Compute matrix determinant for matrix with $\lambda$ on diagonal and $\mu$ elsewhere Given $n\in \mathbb N$, how can I compute the determinant of $(a_{ij})_{1\leq i,j \leq n} \in \mathcal M_{n\times n}(\mathbb R)$ where, for each $1\leq i,j\leq n:$ $$a_{ij}= \begin{cases} \lambda &i=j \\ \mu & i\neq j \end{cases}$$
The only (or the only easy) way to do this I think involves using Laplace's formula, expanding along any row. But doing this everything gets too messy, I can't express it in a good way. I tried to get a recursive relation and prove it via induction but didn't get anywhere. Is there an easier way? Any hints appreciated.
 A: Let $A$ be the matrix:
$$\begin{pmatrix}
\lambda & \mu & \mu & \cdots & \mu \\
\mu & \lambda & \mu & \cdots & \mu \\
\mu & \mu & \lambda & \cdots & \mu \\
\vdots & \vdots & \vdots && \vdots \\
\mu & \mu & \mu & \cdots & \lambda \\
\end{pmatrix}$$

Consider:
$$\begin{pmatrix}
\lambda & \mu & \mu & \cdots & \mu \\
\mu & \lambda & \mu & \cdots & \mu \\
\mu & \mu & \lambda & \cdots & \mu \\
\vdots & \vdots & \vdots && \vdots \\
\mu & \mu & \mu & \cdots & \lambda \\
\end{pmatrix}
\begin{pmatrix}1\\1\\1\\\vdots\\1\end{pmatrix}
=
\begin{pmatrix}\lambda+(n-1)\mu\\\lambda+(n-1)\mu\\\lambda+(n-1)\mu\\\vdots\\\lambda+(n-1)\mu\end{pmatrix}
=
\left[\lambda+(n-1)\mu\right]
\begin{pmatrix}1\\1\\1\\\vdots\\1\end{pmatrix}$$
Hence, $\left[\lambda+(n-1)\mu\right]$ is an eigenvalue of $A$.

Consider:
$$\begin{pmatrix}
\lambda & \mu & \mu & \cdots & \mu \\
\mu & \lambda & \mu & \cdots & \mu \\
\mu & \mu & \lambda & \cdots & \mu \\
\vdots & \vdots & \vdots && \vdots \\
\mu & \mu & \mu & \cdots & \lambda \\
\end{pmatrix}
\begin{pmatrix}1\\0\\0\\\vdots\\-1\end{pmatrix}
=
\begin{pmatrix}\lambda-\mu\\0\\0\\\vdots\\\mu-\lambda\end{pmatrix}
=
\left[\lambda-\mu\right]
\begin{pmatrix}1\\0\\0\\\vdots\\-1\end{pmatrix}$$
Hence, $\left[\lambda-\mu\right]$ is an eigenvalue of $A$.
One can construct other eigenvalues using this method, so in total we will have $(n-1)$ eigenvalues which are $\left[\lambda-\mu\right]$.
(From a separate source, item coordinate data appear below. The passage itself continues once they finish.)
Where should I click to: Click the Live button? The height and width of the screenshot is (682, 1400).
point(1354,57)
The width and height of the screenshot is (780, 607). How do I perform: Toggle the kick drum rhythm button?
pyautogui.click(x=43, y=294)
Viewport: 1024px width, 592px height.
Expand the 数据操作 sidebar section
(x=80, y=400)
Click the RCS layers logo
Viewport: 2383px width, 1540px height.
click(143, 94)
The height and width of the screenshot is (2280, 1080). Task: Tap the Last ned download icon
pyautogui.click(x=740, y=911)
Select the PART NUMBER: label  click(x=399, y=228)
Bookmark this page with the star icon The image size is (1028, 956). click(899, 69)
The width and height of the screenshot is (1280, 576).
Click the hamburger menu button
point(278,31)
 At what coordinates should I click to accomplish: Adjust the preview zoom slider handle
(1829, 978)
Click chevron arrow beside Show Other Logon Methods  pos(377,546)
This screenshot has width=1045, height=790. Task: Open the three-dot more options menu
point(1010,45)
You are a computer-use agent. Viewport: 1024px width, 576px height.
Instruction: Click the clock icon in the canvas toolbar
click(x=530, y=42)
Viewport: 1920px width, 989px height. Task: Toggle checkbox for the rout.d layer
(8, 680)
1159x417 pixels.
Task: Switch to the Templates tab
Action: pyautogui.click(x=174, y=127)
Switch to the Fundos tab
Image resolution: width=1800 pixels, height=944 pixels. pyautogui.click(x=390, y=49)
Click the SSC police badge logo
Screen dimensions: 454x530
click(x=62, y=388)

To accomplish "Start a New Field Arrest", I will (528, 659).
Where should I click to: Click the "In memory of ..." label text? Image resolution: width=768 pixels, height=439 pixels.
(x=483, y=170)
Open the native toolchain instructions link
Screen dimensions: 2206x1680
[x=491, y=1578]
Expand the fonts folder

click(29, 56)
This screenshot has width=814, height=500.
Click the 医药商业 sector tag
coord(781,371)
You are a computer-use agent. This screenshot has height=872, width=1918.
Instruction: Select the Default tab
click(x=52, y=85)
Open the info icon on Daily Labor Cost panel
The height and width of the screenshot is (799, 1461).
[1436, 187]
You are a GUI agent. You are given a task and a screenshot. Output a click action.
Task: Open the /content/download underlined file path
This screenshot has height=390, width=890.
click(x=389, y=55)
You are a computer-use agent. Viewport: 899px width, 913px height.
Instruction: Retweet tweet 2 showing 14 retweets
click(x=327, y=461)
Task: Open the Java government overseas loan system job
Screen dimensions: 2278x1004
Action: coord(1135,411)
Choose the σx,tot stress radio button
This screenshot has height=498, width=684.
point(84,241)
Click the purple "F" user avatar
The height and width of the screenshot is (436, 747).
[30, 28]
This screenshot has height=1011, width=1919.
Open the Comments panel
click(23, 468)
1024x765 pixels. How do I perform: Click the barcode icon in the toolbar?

$$\det A = \prod \lambda_k = \left[\lambda+(n-1)\mu\right]\left[\lambda-\mu\right]^{n-1}$$
A: Let $v$ be a column vector of ones. Then $vv^T$ is a matrix of ones, and the matrix of interest can be expressed as $\mu (vv^T)+(\lambda-\mu)I_n.$ The determinant of this rank-one matrix can then be found in a number of ways e.g. using the matrix determinant lemma, considering the eigenvalues, etc.